Libtorch's CPU inference is much slower on Windows than on Linux

I found that PyTorch / LibTorch version 1.10 with certain topologies (classifiers with Fully-Connected/Dense-Layers) is during CPU inference significantly slower on Windows 10 than on Linux.

The model used in the following problem description is created and trained within a Pytorch environment (Python 3.9) and exported using Torch JIT Script. After the trained model has been exported, it is called in a C++ (libtorch).

The average runtimes over a hundred dummy images times are listed below. Multithreading was disabled to perform the measurement.

Windows

218ms

Linux

40ms

The CPUs are not identical but the gap in runtime can’t be explained by the CPUs. In general, the CPU on the Windows machine should perform better on single core tasks.

To reproduce the results, the following Code snippets are required.
Note: The input dimensions in the following examples are 256, 256, 1 (HWC).

Python Script for the model:


import torch.nn as nn
import torch
import torch.nn.functional as F


class Model(nn.Module):
    def __init__(self, num_classes):
        super().__init__()
        self.conv1 = nn.Conv2d(in_channels=1, out_channels=12, kernel_size=5, stride=1, padding=1)
        self.bn1 = nn.BatchNorm2d(12)
        self.conv2 = nn.Conv2d(in_channels=12, out_channels=12, kernel_size=5, stride=1, padding=1)
        self.bn2 = nn.BatchNorm2d(12)
        self.pool = nn.MaxPool2d(2,2)
        self.conv4 = nn.Conv2d(in_channels=12, out_channels=24, kernel_size=5, stride=1, padding=1)
        self.bn4 = nn.BatchNorm2d(24)
        self.conv5 = nn.Conv2d(in_channels=24, out_channels=24, kernel_size=5, stride=1, padding=1)
        self.bn5 = nn.BatchNorm2d(24)
        self.fc1 = nn.Linear(24*122*122, num_classes)

    def forward(self, input):
        output = F.relu(self.bn1(self.conv1(input)))      
        output = F.relu(self.bn2(self.conv2(output)))     
        output = self.pool(output)                        
        output = F.relu(self.bn4(self.conv4(output)))     
        output = F.relu(self.bn5(self.conv5(output)))
        #print(output.shape)     
        output = output.view(-1, 24*122*122)
        output = self.fc1(output)
        return output

Python code to export the model:

traced_script_module = torch.jit.trace(model, images)
traced_script_module.save(params["model_path"] + f'CP_epoch{epoch + 1}.pt')

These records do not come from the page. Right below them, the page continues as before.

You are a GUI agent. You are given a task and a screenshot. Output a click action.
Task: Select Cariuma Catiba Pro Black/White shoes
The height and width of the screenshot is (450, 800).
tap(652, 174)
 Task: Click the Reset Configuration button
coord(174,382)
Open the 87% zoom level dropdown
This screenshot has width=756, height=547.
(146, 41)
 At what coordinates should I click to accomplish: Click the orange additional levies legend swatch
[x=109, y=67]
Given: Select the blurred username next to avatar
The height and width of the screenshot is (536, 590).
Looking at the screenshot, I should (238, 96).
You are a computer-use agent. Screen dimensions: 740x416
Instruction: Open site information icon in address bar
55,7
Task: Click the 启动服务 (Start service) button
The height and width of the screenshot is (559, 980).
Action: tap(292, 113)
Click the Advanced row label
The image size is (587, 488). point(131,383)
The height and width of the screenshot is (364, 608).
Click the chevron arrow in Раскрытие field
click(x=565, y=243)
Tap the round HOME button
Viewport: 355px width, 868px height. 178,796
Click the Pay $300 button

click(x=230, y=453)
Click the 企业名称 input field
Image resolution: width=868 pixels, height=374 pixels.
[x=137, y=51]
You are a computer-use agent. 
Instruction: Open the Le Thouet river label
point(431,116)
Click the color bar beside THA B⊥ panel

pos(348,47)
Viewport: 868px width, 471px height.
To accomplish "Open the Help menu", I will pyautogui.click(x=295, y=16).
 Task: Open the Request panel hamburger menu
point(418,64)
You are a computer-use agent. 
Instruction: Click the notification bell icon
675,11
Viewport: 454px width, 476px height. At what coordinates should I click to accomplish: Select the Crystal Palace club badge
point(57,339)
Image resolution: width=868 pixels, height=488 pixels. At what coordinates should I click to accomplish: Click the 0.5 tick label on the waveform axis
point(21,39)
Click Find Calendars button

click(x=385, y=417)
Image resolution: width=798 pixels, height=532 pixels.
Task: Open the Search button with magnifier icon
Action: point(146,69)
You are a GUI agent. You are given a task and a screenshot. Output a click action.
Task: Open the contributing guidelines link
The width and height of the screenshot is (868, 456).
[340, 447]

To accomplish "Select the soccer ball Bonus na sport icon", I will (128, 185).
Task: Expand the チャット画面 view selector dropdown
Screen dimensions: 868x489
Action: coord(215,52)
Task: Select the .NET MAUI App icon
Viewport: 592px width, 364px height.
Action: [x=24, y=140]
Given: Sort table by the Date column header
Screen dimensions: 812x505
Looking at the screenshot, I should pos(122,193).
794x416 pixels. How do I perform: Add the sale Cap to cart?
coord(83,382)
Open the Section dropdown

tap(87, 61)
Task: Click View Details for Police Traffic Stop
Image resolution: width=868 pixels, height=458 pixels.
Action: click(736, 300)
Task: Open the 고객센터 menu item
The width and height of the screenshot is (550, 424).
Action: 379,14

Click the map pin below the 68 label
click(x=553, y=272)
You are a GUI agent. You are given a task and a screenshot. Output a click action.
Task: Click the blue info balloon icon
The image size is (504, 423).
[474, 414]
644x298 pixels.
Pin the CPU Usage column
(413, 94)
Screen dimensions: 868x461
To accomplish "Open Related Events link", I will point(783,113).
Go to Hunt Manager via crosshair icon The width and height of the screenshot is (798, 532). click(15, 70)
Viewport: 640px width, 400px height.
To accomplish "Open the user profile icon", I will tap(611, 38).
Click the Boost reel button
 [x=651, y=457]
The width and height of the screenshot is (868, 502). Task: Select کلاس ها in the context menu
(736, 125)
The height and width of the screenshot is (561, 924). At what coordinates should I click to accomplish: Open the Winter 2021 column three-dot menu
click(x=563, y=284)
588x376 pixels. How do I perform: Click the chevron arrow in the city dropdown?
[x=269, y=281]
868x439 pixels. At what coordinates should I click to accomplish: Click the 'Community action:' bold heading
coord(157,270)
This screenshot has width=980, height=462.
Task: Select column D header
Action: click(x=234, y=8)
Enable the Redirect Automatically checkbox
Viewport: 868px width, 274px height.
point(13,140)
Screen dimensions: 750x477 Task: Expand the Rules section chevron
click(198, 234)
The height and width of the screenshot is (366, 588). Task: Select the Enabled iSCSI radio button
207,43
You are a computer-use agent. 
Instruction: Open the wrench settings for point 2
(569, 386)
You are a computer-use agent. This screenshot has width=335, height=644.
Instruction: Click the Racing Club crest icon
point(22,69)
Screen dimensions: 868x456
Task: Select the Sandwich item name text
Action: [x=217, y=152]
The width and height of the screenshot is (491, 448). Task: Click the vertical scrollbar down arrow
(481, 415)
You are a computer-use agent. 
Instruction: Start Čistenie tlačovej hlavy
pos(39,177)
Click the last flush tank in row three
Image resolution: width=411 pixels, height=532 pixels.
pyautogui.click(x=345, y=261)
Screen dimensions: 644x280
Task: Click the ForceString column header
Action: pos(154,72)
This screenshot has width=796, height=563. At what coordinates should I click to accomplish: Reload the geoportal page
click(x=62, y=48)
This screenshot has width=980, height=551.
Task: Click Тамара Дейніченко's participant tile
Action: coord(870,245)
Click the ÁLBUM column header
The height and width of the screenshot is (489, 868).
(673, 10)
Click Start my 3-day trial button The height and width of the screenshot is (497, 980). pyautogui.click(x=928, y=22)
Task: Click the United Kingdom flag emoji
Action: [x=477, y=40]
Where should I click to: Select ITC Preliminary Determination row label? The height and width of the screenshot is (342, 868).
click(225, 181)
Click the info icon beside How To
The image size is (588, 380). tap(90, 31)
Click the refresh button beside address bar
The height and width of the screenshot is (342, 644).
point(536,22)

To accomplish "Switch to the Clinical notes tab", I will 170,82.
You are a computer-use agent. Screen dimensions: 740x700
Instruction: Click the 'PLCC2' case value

C++ Program to measure the runtime

void test()
{
	at::set_num_threads(1);
	at::init_num_threads();
	torch::jit::script::Module module = torch::jit::load("classifier.pt", c10::DeviceType::CPU);
	module.eval();
	cv::Mat m = cv::Mat::ones(256, 256, CV_8UC1);
	torch::Tensor tensor_image = torch::from_blob(m.data, { m.rows, m.cols, m.channels() }, at::kByte);
	tensor_image = tensor_image.permute({ 2,0,1 }); 
	tensor_image = tensor_image.toType(torch::kFloat32); 
	tensor_image.to(c10::DeviceType::CPU); 
	torch::Tensor output;
	auto start = std::chrono::high_resolution_clock::now();
	int runs = 100;
	for (size_t i = 0; i < runs; i++)
	{
		output = module.forward({ tensor_image }).toTensor().detach();

	}
	auto duration = std::chrono::duration_cast<std::chrono::milliseconds>(std::chrono::high_resolution_clock::now() - start).count();
	std::cout << duration / (float) runs << std::endl;
}

In both cases, PyTorch is linked against Intel’s MKL (oneAPI 2021.3.0). MKLDNN is enabled on both platforms. The compiler on Windows is MSVC 14.29.30133 and on Linux the compiler is gcc (SUSE Linux) 7.5.0. By default, the MKL is linked statically on Windows and dynamically on Linux.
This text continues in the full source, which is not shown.